> **Task objective**
Each line containing the string "will" should be copied out of the entries.

#####

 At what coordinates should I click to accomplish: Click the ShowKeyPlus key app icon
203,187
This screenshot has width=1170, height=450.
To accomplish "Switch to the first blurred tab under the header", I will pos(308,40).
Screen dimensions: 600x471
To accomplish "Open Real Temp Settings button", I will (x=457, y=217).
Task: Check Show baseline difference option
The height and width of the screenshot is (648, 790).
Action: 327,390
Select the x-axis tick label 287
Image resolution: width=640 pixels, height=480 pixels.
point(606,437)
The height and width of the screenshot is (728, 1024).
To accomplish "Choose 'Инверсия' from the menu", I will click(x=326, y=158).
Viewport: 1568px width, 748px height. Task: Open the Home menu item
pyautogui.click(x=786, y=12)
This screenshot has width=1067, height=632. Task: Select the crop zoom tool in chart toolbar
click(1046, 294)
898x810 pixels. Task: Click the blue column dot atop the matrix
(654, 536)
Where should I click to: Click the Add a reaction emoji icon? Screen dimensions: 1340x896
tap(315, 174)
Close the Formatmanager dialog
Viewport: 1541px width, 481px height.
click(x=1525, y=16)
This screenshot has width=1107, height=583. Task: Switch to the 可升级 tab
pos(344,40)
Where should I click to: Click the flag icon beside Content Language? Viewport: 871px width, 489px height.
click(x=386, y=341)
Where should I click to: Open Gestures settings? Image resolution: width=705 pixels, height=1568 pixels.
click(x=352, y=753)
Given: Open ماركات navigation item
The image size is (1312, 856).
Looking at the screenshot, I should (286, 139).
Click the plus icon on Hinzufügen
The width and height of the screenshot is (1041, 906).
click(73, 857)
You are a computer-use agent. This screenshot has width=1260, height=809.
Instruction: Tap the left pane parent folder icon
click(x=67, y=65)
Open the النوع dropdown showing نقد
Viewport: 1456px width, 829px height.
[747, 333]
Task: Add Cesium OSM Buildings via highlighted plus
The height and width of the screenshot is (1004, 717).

#####

> **Exercise answer**
To accomplish "Switch to the first blurred tab under the header", I will pos(308,40).
To accomplish "Open Real Temp Settings button", I will (x=457, y=217).
To accomplish "Choose 'Инверсия' from the menu", I will click(x=326, y=158).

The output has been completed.